The planetary alignment is this: The U.S. economy will most likely be in a deep slowdown or a recession by spring, leaving Americans feeling financially insecure. At just that time, proxy season will reveal that at least a few CEOs got staggering pay despite big problems at their companies. (Remember Hank McKinnell's nearly $200 million exit package from Pfizer last year after the stock fell 40% during his tenure?) And in the midst of it all, presidential candidates will be working intensely for votes. When exactly the same circumstances combined in 1992, one result was the tax law change that makes executive salaries that are more than $1 million a year nondeductible to the company. It pleased voters but distorted pay packages and achieved nothing worthwhile.

Now AmEx's board has figured out a way to give their CEO potentially huge money while making it highly defensible and even laudable. On Nov. 30 the board gave Chenault options on 1,375,000 shares and announced its intention to give him the same number again on Jan. 31. If it all happens as planned, that will be 2,750,000 shares - a mega-grant by any definition. Chenault, of course, has an excellent record running AmEx. (He was on the cover of the Oct. 1, 2007, issue of Fortune, titled "How to Be a Great Leader.")
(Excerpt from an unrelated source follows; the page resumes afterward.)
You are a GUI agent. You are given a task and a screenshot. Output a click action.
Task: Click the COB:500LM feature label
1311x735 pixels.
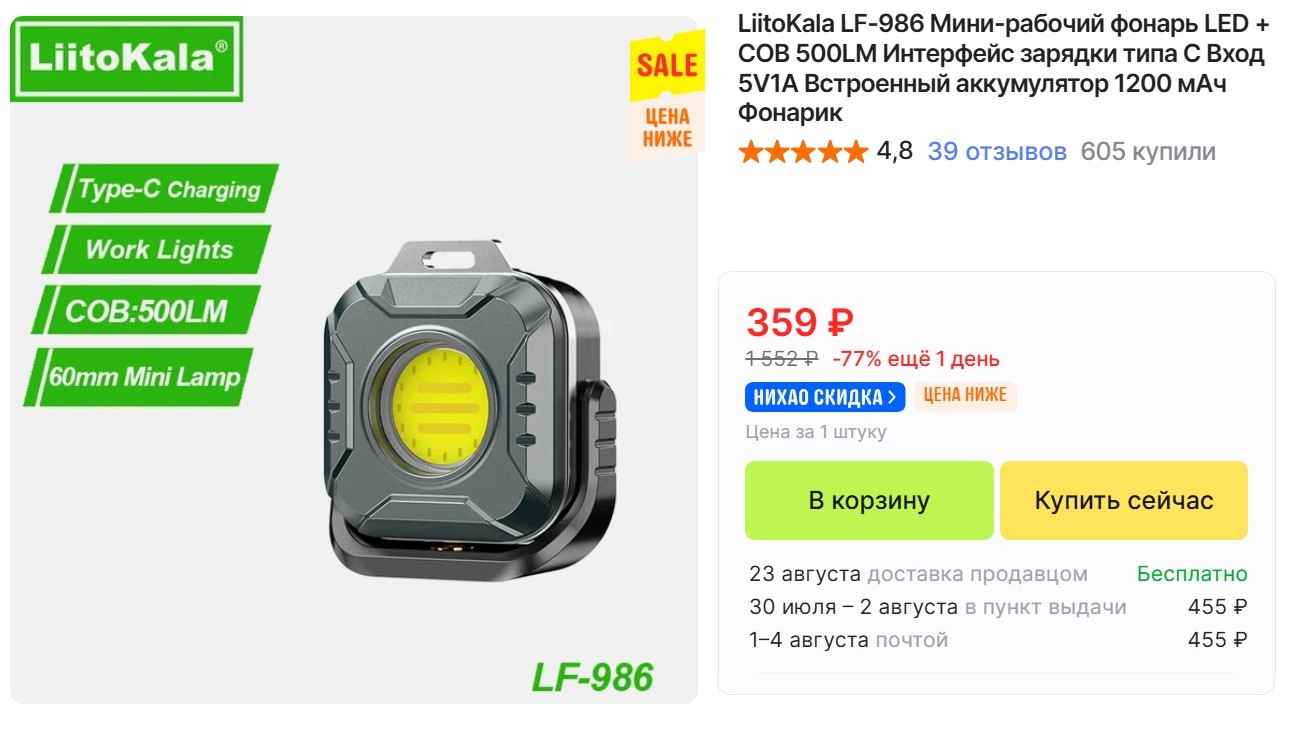[146, 311]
But the timing is intriguing. On Nov. 30 the Citigroup board was seeking a successor to Charles Prince, and you have to assume that Chenault - with no known subprime problems - was on the short list of candidates. Did AmEx's board dish up a giant option grant to keep him?

An AmEx spokesman will not say whether Chenault was offered the Citi job, only that Chenault had previously made clear he wasn't interested in it. A complex options grant like Chenault's would be almost impossible to assemble and consider on short notice; AmEx's spokesman says it resulted from three months of board discussions. Of course it might have been developed over a period of months and had some zeroes added at the last minute to keep Chenault onboard.

It doesn't matter now. What's key is the way the grant is structured. The first surprise is that it's an options grant at all. Options were all the rage in the '90s as the market roared, but lost favor after the bust. They've been replaced in CEOs' hearts by restricted stock, which is worth money even if the stock price goes nowhere. Since options are worth money only if the stock rises, a big grant is notable at a time when the market looks expensive by many measures and the economy is weak.

Even more striking are the extraordinarily high hurdles the board requires Chenault to clear if he's to get any of those options. To receive the full grant, he must beat several goals over the next six years, an unusually distant time horizon. AmEx's earnings per share must grow at least 15% a year on average, revenues must grow at least 10% a year, return on equity must average at least 36% per year, and total return to shareholders must beat the S&P 500 average by at least 2.5% a year. Chenault can receive a fraction of the grant for lesser performance, but below certain limits, which are still quite high, he gets nothing.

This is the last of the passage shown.